Достаточно сравнить тексты программных лекций ГП «На досках», изданных дважды – один раз под редакцией В. Даниловой, второй – Л. Щедровицким, чтобы понять, что означает т.н. «подготовка текста к изданию». Суть изложения серьезно пострадала в первом варианте, так как редактор по своему усмотрению удалила почти четверть первоначального текста. Весьма сомнительна и ценность написанного «взамен» комментария: любые комментарии имеют право на существование лишь в том случае, если опубликован оригинальный текст и если они его не замещают, не говоря уже о потерянном для читателей времени. Прежде всего в этом отношении важны тексты дискуссий, а не статьи и монографии. Наличие этих записей – уникальное историческое преимущество ММК перед другими интеллектуальными кружками в европейской истории. Пример достойного и правильного обращения с архивом русского философа дает нам МГУ им. Ломоносова, где именно так издается архив И.А. Ильина.

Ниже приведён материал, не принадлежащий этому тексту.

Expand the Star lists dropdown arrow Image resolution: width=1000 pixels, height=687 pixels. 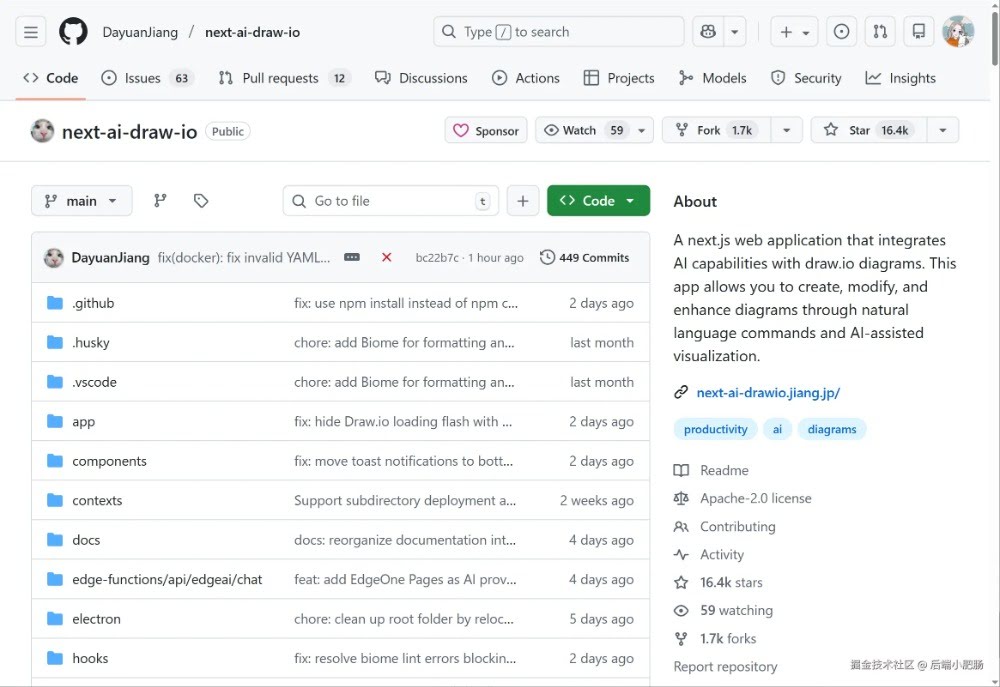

Со своими партнерами, друзьями и коллегами я веду работу, которую можно охарактеризовать как школу методологии управления (есть те, кто ее прошел). Несколько лет нам пришлось управлять крупным бизнесом с оборотом более 1 млрд. долларов, выводя его из кризиса, по ходу дела почувствовав, что такое национальная экономика. Пришлось дважды проводить президентскую кампанию на Украине, в первый раз ее убедительно выиграв, а во второй раз став содержательной причиной т.н. «оранжевой революции». Методология ГП-ММК действительно заставила соприкоснуться с историей, поняв ее как обстоятельства собственной деятельности.